* **What you have to do**: Retype each record shown below, leaving every character as it is.

* **Provided material**:
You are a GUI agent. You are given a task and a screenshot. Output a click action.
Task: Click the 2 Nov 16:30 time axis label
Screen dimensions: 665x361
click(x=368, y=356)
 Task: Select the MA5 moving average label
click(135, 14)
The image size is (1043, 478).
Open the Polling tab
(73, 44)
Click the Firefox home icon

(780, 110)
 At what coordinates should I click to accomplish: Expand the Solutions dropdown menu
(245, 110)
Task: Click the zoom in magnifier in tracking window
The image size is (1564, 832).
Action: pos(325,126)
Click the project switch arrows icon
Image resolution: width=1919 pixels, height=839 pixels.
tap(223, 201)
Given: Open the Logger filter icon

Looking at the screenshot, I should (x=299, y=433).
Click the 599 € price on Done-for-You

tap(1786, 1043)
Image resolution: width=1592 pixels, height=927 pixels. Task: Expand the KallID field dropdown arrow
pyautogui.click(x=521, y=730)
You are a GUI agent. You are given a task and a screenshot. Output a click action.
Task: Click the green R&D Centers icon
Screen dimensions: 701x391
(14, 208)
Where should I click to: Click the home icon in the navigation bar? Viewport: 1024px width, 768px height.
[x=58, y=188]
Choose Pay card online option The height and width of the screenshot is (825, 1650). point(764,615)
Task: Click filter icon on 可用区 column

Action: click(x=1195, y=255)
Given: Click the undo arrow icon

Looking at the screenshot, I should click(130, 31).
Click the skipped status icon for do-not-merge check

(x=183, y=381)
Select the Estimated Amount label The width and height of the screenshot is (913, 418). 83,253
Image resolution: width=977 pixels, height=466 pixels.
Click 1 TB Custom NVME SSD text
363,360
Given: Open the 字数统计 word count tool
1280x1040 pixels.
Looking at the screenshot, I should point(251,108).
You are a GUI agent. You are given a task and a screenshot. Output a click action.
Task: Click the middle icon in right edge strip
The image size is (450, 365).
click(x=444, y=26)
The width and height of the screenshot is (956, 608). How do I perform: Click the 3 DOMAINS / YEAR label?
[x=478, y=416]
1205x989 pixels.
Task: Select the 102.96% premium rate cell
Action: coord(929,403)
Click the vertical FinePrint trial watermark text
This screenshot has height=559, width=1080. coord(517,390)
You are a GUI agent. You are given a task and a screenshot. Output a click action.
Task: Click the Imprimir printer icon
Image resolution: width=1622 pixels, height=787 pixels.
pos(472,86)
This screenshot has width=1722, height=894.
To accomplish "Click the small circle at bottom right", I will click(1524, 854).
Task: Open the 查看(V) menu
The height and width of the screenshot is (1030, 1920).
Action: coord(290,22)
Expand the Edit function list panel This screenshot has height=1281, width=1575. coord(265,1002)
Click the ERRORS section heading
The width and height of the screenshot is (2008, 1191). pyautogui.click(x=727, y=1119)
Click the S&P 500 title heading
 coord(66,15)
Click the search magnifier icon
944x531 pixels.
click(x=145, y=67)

* **Result below**:
You are a GUI agent. You are given a task and a screenshot. Output a click action.
Task: Click the 2 Nov 16:30 time axis label
Screen dimensions: 665x361
click(x=368, y=356)
 Task: Select the MA5 moving average label
click(135, 14)
The image size is (1043, 478).
Open the Polling tab
(73, 44)
Click the Firefox home icon

(780, 110)
 At what coordinates should I click to accomplish: Expand the Solutions dropdown menu
(245, 110)
Task: Click the zoom in magnifier in tracking window
The image size is (1564, 832).
Action: pos(325,126)
Click the project switch arrows icon
Image resolution: width=1919 pixels, height=839 pixels.
tap(223, 201)
Given: Open the Logger filter icon

Looking at the screenshot, I should (x=299, y=433).
Click the 599 € price on Done-for-You

tap(1786, 1043)
Image resolution: width=1592 pixels, height=927 pixels. Task: Expand the KallID field dropdown arrow
pyautogui.click(x=521, y=730)
You are a GUI agent. You are given a task and a screenshot. Output a click action.
Task: Click the green R&D Centers icon
Screen dimensions: 701x391
(14, 208)
Where should I click to: Click the home icon in the navigation bar? Viewport: 1024px width, 768px height.
[x=58, y=188]
Choose Pay card online option The height and width of the screenshot is (825, 1650). point(764,615)
Task: Click filter icon on 可用区 column

Action: click(x=1195, y=255)
Given: Click the undo arrow icon

Looking at the screenshot, I should click(130, 31).
Click the skipped status icon for do-not-merge check

(x=183, y=381)
Select the Estimated Amount label The width and height of the screenshot is (913, 418). 83,253
Image resolution: width=977 pixels, height=466 pixels.
Click 1 TB Custom NVME SSD text
363,360
Given: Open the 字数统计 word count tool
1280x1040 pixels.
Looking at the screenshot, I should point(251,108).
You are a GUI agent. You are given a task and a screenshot. Output a click action.
Task: Click the middle icon in right edge strip
The image size is (450, 365).
click(x=444, y=26)
The width and height of the screenshot is (956, 608). How do I perform: Click the 3 DOMAINS / YEAR label?
[x=478, y=416]
1205x989 pixels.
Task: Select the 102.96% premium rate cell
Action: coord(929,403)
Click the vertical FinePrint trial watermark text
This screenshot has height=559, width=1080. coord(517,390)
You are a GUI agent. You are given a task and a screenshot. Output a click action.
Task: Click the Imprimir printer icon
Image resolution: width=1622 pixels, height=787 pixels.
pos(472,86)
This screenshot has width=1722, height=894.
To accomplish "Click the small circle at bottom right", I will click(1524, 854).
Task: Open the 查看(V) menu
The height and width of the screenshot is (1030, 1920).
Action: coord(290,22)
Expand the Edit function list panel This screenshot has height=1281, width=1575. coord(265,1002)
Click the ERRORS section heading
The width and height of the screenshot is (2008, 1191). pyautogui.click(x=727, y=1119)
Click the S&P 500 title heading
 coord(66,15)
Click the search magnifier icon
944x531 pixels.
click(x=145, y=67)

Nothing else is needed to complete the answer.